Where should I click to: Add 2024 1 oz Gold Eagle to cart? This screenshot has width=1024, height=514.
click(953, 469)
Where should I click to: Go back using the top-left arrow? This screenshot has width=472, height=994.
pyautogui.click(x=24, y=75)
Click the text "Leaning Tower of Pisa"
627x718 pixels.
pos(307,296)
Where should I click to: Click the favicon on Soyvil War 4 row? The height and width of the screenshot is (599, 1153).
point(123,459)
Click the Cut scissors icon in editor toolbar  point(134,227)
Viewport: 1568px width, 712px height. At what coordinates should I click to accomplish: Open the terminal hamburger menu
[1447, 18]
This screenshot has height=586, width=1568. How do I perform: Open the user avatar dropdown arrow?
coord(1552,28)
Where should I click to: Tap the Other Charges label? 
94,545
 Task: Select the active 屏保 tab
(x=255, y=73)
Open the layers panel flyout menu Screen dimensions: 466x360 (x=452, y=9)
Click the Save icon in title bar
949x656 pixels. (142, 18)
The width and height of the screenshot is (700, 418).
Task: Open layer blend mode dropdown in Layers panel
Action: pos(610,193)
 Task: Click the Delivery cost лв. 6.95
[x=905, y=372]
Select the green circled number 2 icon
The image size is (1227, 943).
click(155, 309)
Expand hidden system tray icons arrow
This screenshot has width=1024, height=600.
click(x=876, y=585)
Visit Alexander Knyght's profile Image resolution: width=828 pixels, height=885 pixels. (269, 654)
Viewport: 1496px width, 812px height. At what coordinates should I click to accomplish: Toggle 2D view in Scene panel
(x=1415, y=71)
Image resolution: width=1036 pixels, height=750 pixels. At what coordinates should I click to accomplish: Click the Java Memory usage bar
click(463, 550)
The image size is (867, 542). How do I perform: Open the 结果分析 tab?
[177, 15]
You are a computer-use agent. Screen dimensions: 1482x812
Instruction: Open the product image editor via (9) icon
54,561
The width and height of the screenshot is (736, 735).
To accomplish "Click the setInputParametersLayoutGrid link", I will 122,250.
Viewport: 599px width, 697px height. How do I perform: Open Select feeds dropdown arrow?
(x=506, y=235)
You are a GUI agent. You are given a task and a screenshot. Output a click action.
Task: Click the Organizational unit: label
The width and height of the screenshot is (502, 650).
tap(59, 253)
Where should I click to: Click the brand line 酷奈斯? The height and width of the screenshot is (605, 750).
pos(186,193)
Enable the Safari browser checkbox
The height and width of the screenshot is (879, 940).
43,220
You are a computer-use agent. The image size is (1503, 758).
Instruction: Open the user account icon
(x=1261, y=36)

■ ■ ■ ■ ■

Reproduce the material verbatim, line by line.

Solution to this task =>
Where should I click to: Add 2024 1 oz Gold Eagle to cart? This screenshot has width=1024, height=514.
click(953, 469)
Where should I click to: Go back using the top-left arrow? This screenshot has width=472, height=994.
pyautogui.click(x=24, y=75)
Click the text "Leaning Tower of Pisa"
627x718 pixels.
pos(307,296)
Where should I click to: Click the favicon on Soyvil War 4 row? The height and width of the screenshot is (599, 1153).
point(123,459)
Click the Cut scissors icon in editor toolbar  point(134,227)
Viewport: 1568px width, 712px height. At what coordinates should I click to accomplish: Open the terminal hamburger menu
[1447, 18]
This screenshot has height=586, width=1568. How do I perform: Open the user avatar dropdown arrow?
coord(1552,28)
Where should I click to: Tap the Other Charges label? 
94,545
 Task: Select the active 屏保 tab
(x=255, y=73)
Open the layers panel flyout menu Screen dimensions: 466x360 (x=452, y=9)
Click the Save icon in title bar
949x656 pixels. (142, 18)
The width and height of the screenshot is (700, 418).
Task: Open layer blend mode dropdown in Layers panel
Action: pos(610,193)
 Task: Click the Delivery cost лв. 6.95
[x=905, y=372]
Select the green circled number 2 icon
The image size is (1227, 943).
click(155, 309)
Expand hidden system tray icons arrow
This screenshot has width=1024, height=600.
click(x=876, y=585)
Visit Alexander Knyght's profile Image resolution: width=828 pixels, height=885 pixels. (269, 654)
Viewport: 1496px width, 812px height. At what coordinates should I click to accomplish: Toggle 2D view in Scene panel
(x=1415, y=71)
Image resolution: width=1036 pixels, height=750 pixels. At what coordinates should I click to accomplish: Click the Java Memory usage bar
click(463, 550)
The image size is (867, 542). How do I perform: Open the 结果分析 tab?
[177, 15]
You are a computer-use agent. Screen dimensions: 1482x812
Instruction: Open the product image editor via (9) icon
54,561
The width and height of the screenshot is (736, 735).
To accomplish "Click the setInputParametersLayoutGrid link", I will 122,250.
Viewport: 599px width, 697px height. How do I perform: Open Select feeds dropdown arrow?
(x=506, y=235)
You are a GUI agent. You are given a task and a screenshot. Output a click action.
Task: Click the Organizational unit: label
The width and height of the screenshot is (502, 650).
tap(59, 253)
Where should I click to: Click the brand line 酷奈斯? The height and width of the screenshot is (605, 750).
pos(186,193)
Enable the Safari browser checkbox
The height and width of the screenshot is (879, 940).
43,220
You are a computer-use agent. The image size is (1503, 758).
Instruction: Open the user account icon
(x=1261, y=36)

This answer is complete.